What the task requires. Search term "Expand": copy each line of the data containing it.

(Beginning of Record set)

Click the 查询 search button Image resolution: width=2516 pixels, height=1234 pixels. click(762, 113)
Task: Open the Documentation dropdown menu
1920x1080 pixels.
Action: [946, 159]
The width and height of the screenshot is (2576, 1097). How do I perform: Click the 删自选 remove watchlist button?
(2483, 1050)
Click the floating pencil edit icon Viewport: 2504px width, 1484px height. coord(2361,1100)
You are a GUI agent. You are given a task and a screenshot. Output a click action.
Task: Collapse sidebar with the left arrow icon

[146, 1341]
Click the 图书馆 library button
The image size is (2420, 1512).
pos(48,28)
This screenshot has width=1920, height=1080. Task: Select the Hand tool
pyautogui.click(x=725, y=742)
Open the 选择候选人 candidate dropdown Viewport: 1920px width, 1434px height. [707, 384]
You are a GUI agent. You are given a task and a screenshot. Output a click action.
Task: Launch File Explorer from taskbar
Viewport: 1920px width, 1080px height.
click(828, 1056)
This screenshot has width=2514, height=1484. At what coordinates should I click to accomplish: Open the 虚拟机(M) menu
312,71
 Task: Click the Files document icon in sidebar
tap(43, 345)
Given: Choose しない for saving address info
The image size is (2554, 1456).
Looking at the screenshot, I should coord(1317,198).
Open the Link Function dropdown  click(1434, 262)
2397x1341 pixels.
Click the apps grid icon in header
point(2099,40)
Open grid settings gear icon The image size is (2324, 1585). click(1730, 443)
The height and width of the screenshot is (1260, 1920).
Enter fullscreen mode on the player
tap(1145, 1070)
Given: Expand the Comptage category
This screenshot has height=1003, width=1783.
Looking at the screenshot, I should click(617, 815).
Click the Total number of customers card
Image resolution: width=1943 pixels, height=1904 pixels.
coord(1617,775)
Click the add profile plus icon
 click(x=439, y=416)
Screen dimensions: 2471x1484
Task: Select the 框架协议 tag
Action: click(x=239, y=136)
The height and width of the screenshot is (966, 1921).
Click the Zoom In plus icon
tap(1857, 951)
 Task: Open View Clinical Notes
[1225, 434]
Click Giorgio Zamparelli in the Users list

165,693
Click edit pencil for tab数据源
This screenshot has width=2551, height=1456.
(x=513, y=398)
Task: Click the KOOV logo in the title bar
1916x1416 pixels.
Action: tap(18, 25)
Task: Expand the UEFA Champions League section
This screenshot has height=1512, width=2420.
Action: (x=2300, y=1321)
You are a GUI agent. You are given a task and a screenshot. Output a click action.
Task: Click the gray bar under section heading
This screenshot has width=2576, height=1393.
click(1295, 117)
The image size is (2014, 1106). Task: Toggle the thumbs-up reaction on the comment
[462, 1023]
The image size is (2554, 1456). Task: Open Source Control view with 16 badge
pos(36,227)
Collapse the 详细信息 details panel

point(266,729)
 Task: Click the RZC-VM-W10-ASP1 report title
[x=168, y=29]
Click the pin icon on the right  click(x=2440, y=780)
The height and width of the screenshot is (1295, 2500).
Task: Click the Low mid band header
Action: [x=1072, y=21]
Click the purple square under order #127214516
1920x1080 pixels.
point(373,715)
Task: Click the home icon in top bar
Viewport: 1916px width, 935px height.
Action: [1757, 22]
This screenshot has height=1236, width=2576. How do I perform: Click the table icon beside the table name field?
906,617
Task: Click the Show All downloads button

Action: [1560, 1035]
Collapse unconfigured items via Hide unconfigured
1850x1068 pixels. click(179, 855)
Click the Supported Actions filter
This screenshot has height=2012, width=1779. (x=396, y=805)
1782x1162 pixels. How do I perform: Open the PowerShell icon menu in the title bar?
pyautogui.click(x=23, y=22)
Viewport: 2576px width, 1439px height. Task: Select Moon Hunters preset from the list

(End of Record set)

Result of the exercise.
Given: Expand the Comptage category
Task: Expand the UEFA Champions League section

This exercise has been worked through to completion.